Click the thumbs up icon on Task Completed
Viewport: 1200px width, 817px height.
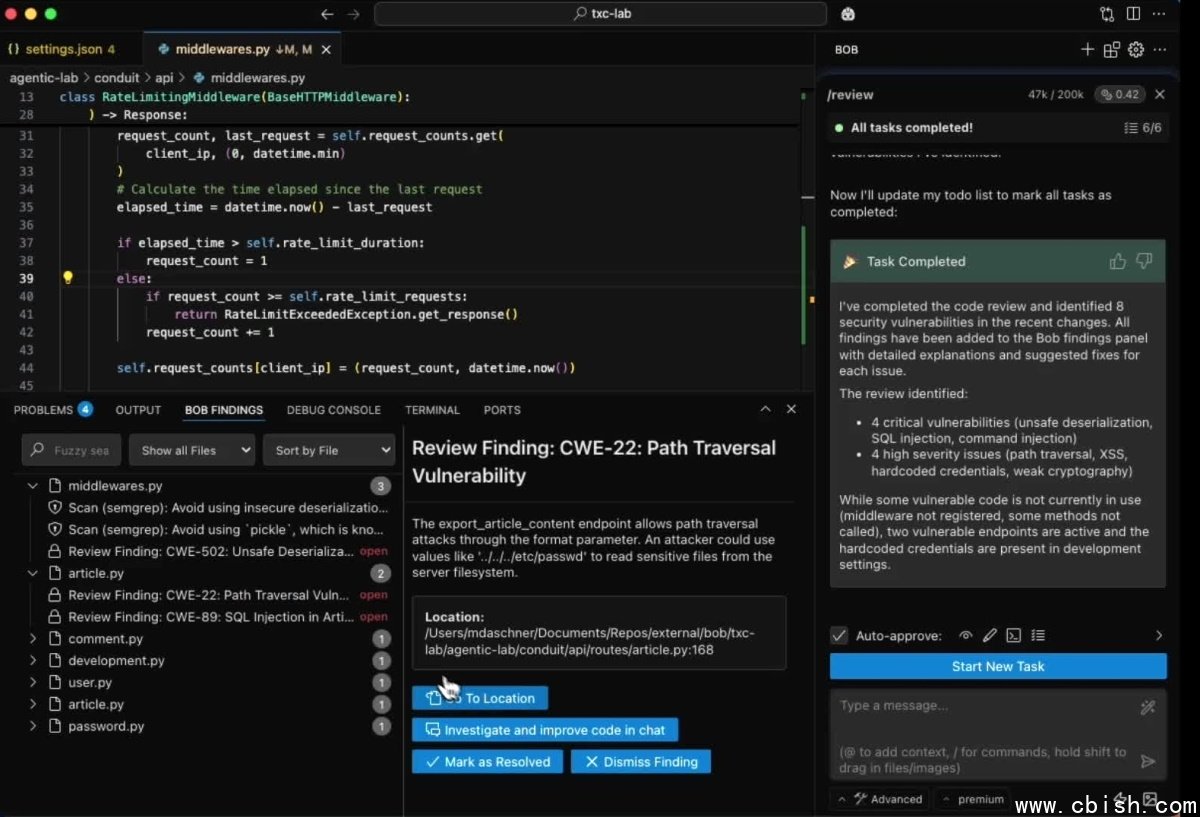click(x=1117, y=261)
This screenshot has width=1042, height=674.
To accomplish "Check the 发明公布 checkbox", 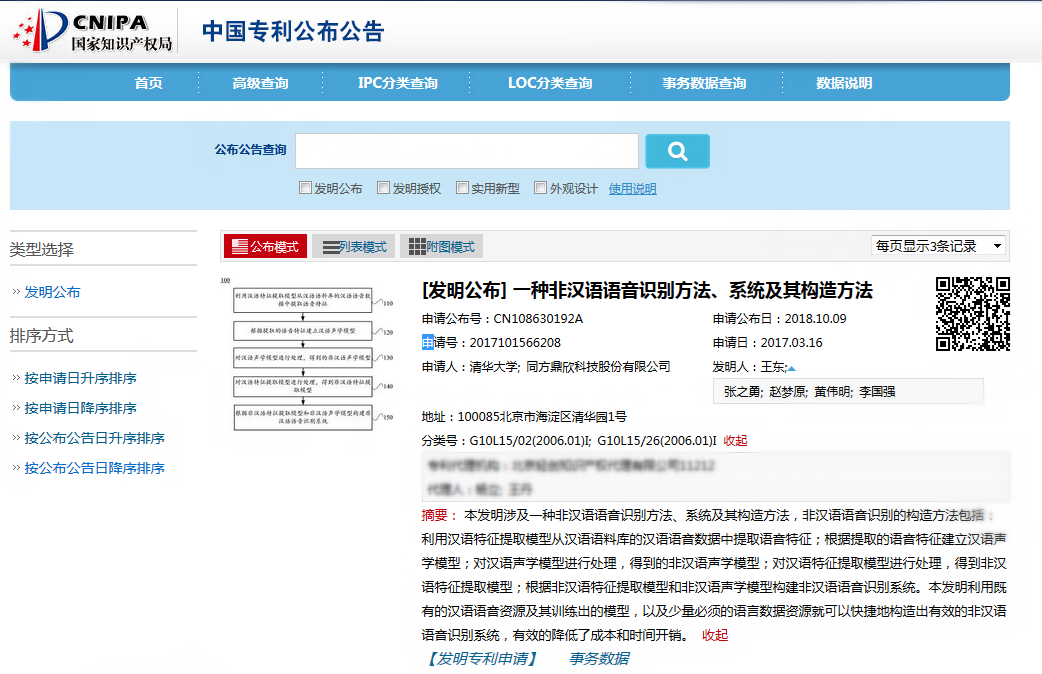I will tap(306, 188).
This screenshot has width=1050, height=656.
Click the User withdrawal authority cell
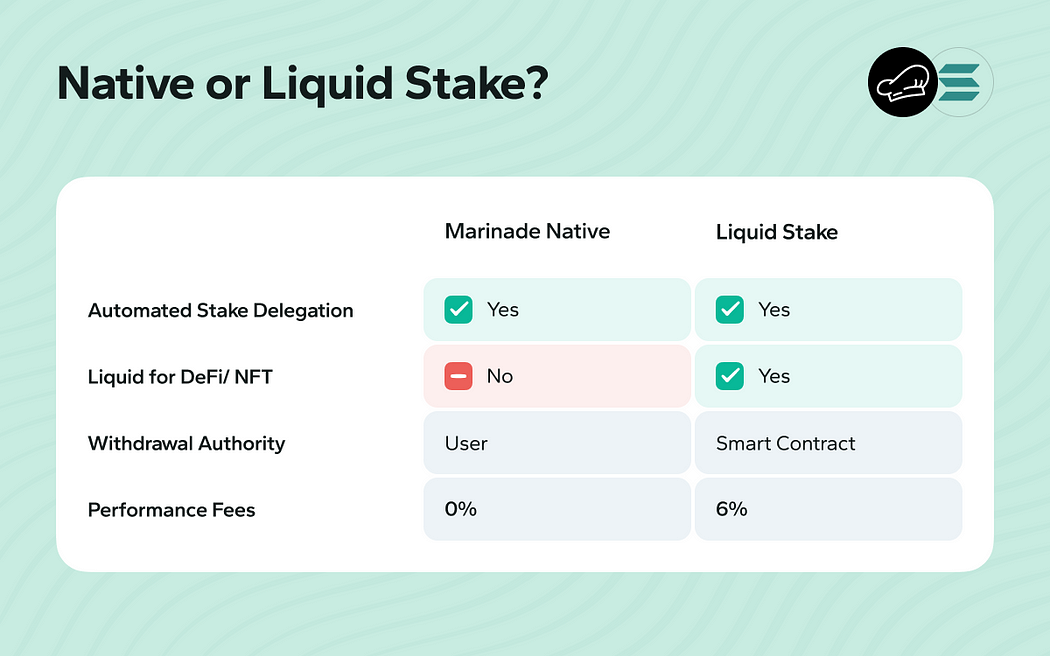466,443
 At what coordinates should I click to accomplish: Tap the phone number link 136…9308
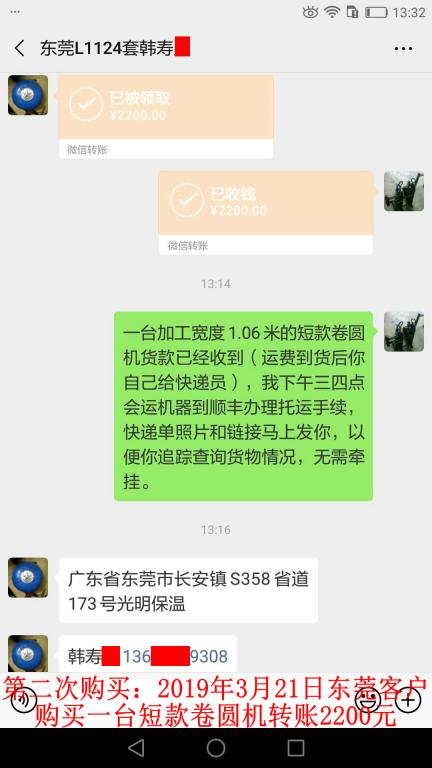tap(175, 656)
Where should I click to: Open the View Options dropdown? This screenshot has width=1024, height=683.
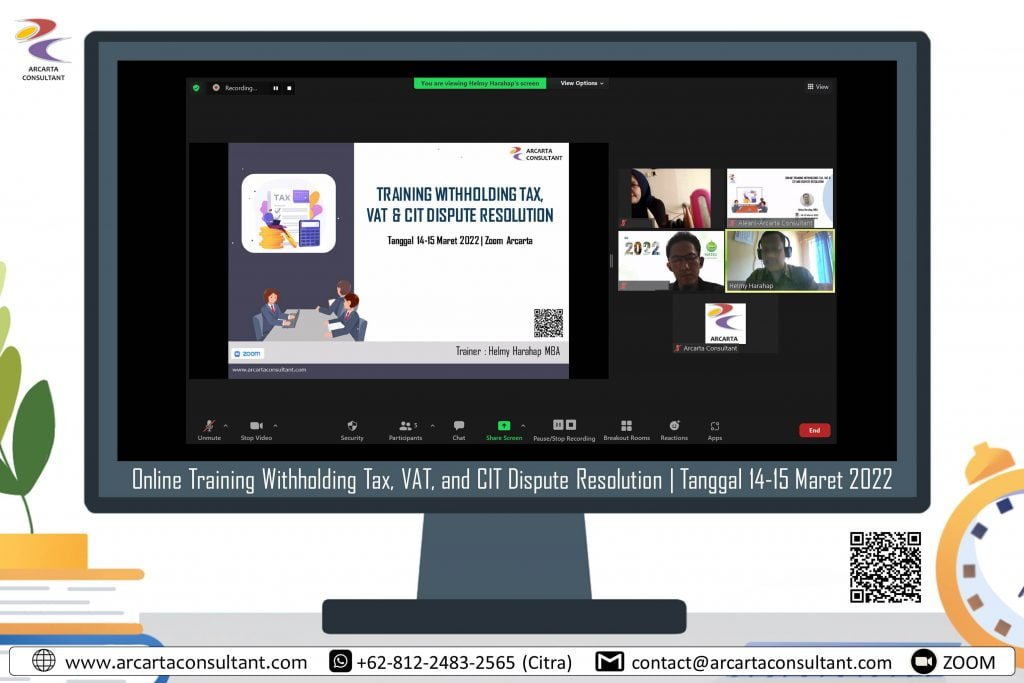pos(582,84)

* [TASK GOAL]
Can you format the part of the data that opens with the line containing "At what coordinates" and runs through the end of the data as a Markdown table with the columns Row and Line, numbering each line, skipping blank lines, and leaving out the pictures?

* [SOLUTION TO THIS EXERCISE]
| Row | Line |
|---|---|
| 1 |  At what coordinates should I click to accomplish: Tap the phone number link 136…9308 |
| 2 | tap(175, 656) |
| 3 | Where should I click to: Open the View Options dropdown? This screenshot has width=1024, height=683. |
| 4 | pos(582,84) |